The aura sharpened, adapting to the pattern of force that surges from her body like a thousand blades. A flash of light; the blades struck as one. The rainbow blinked before it was distorted, myriad colors losing any semblance of pattern as the glass blade which created them was shattered by Arcane’s will. The enchantments dissipated easily as the shards broke into fragments and then dust. Finally, the tiny wisps of matter born from the planet below were accelerated by the gravity well that did not quite affect the cyan dressed girl the right way, falling like tiny shooting stars and lighting temporary sparks in the thin air far below.

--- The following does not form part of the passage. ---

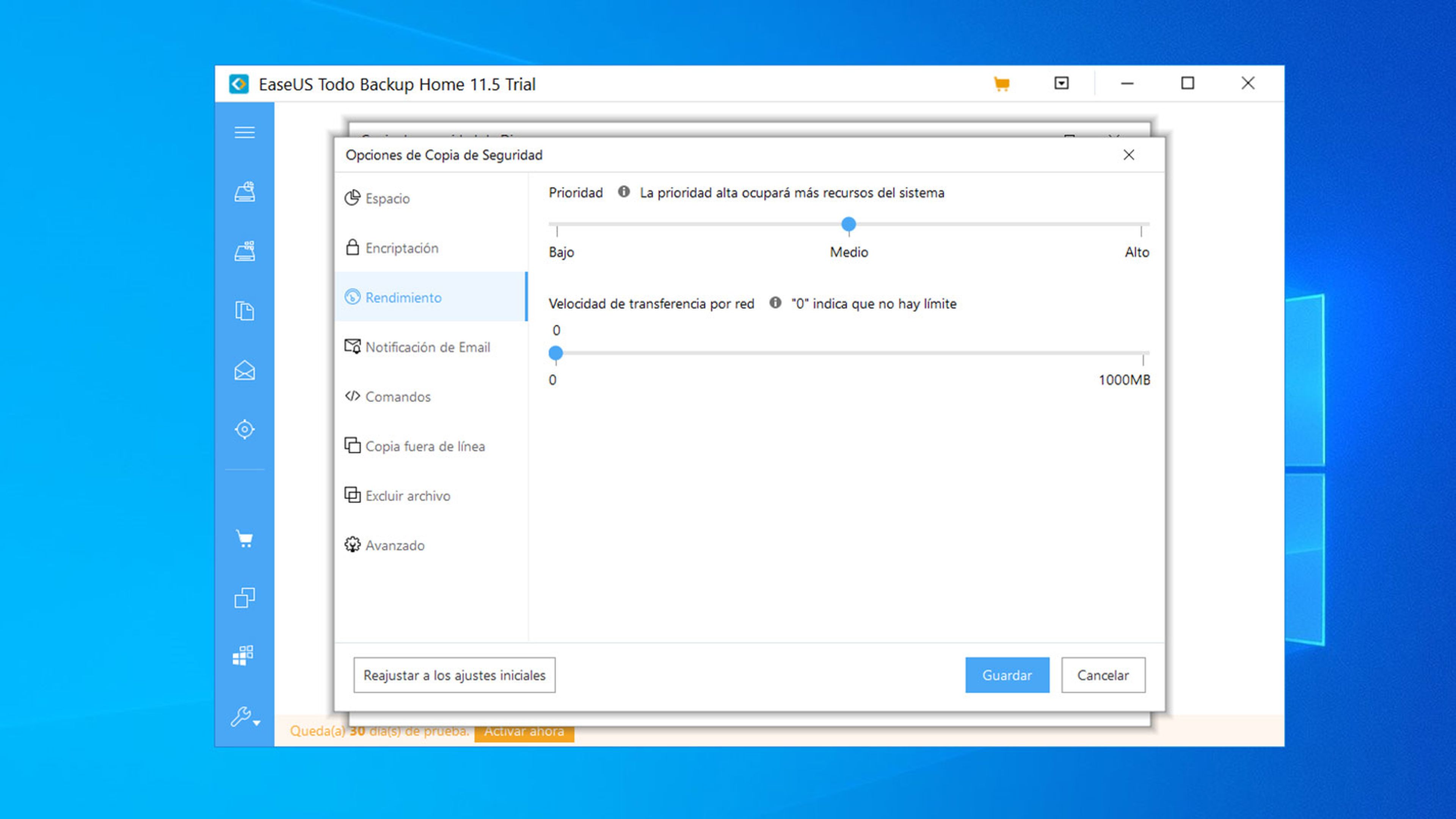Click the orange cart icon in title bar
The width and height of the screenshot is (1456, 819).
(x=1001, y=84)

Obscurus had served its purpose; there was no longer any need to hide. Stepping gently onto the suddenly solid form of darkness, Arcane stood proudly overlooking the blue-green sphere below. Magic swirled around her, invisible light wreathing her in its power and glory as if welcoming the return of its mistress. And so, like a queen, or a god above, she watched the script play out. And into the silent darkness, in the halo of light that held back the endless void, she began to speak.

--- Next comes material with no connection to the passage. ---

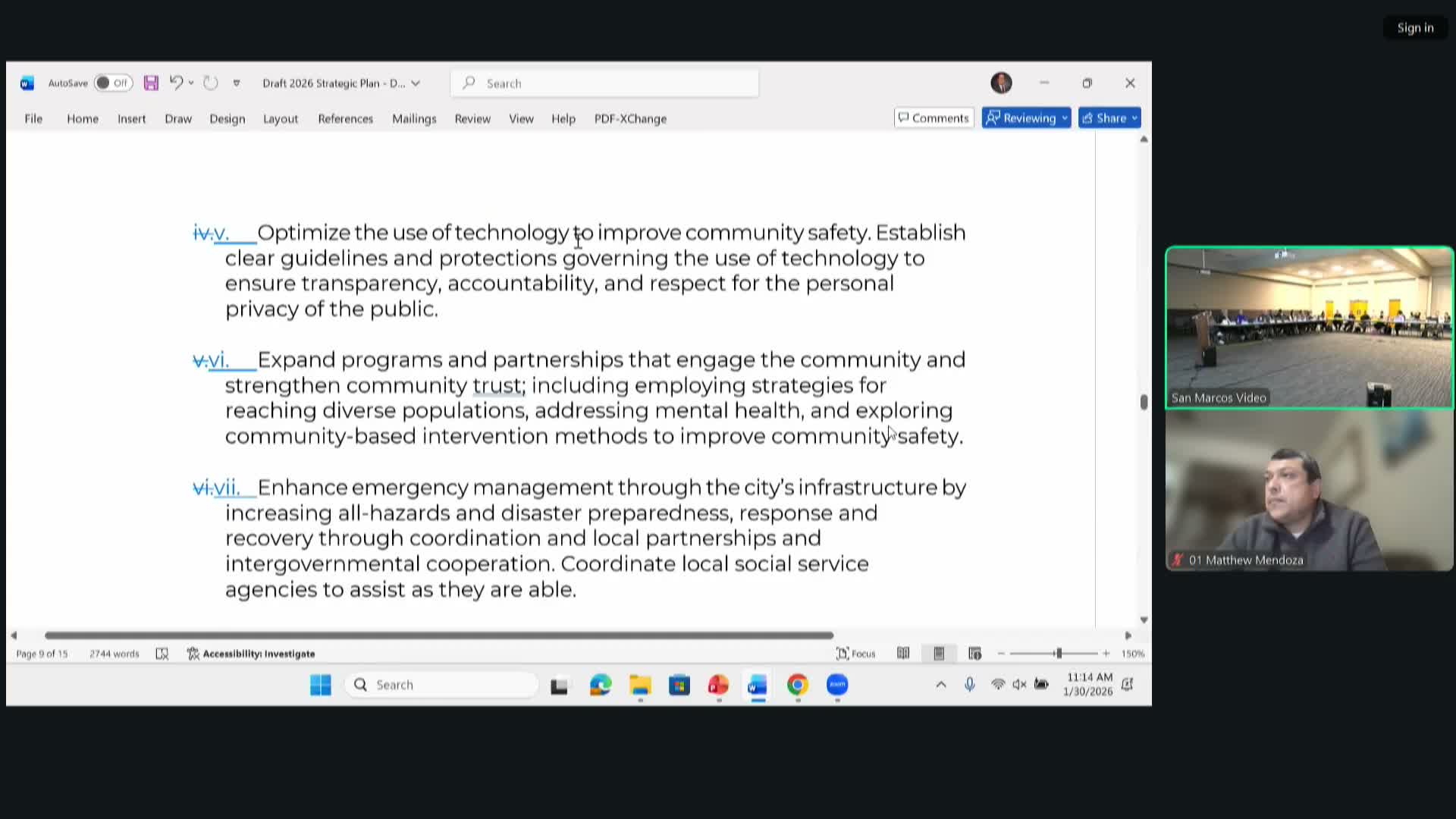Switch to the References ribbon tab
This screenshot has height=819, width=1456.
pos(346,118)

“You know, they say everything in this universe is driven by a single concept: power.” Arcane said softly, her closed eyes fixed on the world below. “They claim that all we do, all we are, everything we will become, exists to seek it, to increase it, to enhance it. Without it, we are nothing; with it, we are everything.”

“That was the law of my time. It remains the law of yours.” she continued, shaking her head sadly. “Yet power for power’s sake is nothing but a curse. Corrupt, unmanageable, painful; it brings nothing but agony, gifts nothing but suffering. A goal must be defined; a reason for power to exist, a reason to seek it, to sacrifice and struggle and try with all your heart and soul to obtain it. Without that reason, you are empty, hollow. Without it, no matter how much power you gain to fill that hole in yourself, you are nothing.”

“Purpose…” Arcane repeated, her voice pensive. “The downfall of my time, and the torment of yours. What is your purpose, I wonder? To fight, to win, to become strong… no, these are not ends, but means. What do you seek, dear child? Perhaps, to rule; perhaps, to lead? Is that what your heart seeks, beneath the veneer of vengeance and strength? Dominance, control, ownership of that which you believe to be yours?”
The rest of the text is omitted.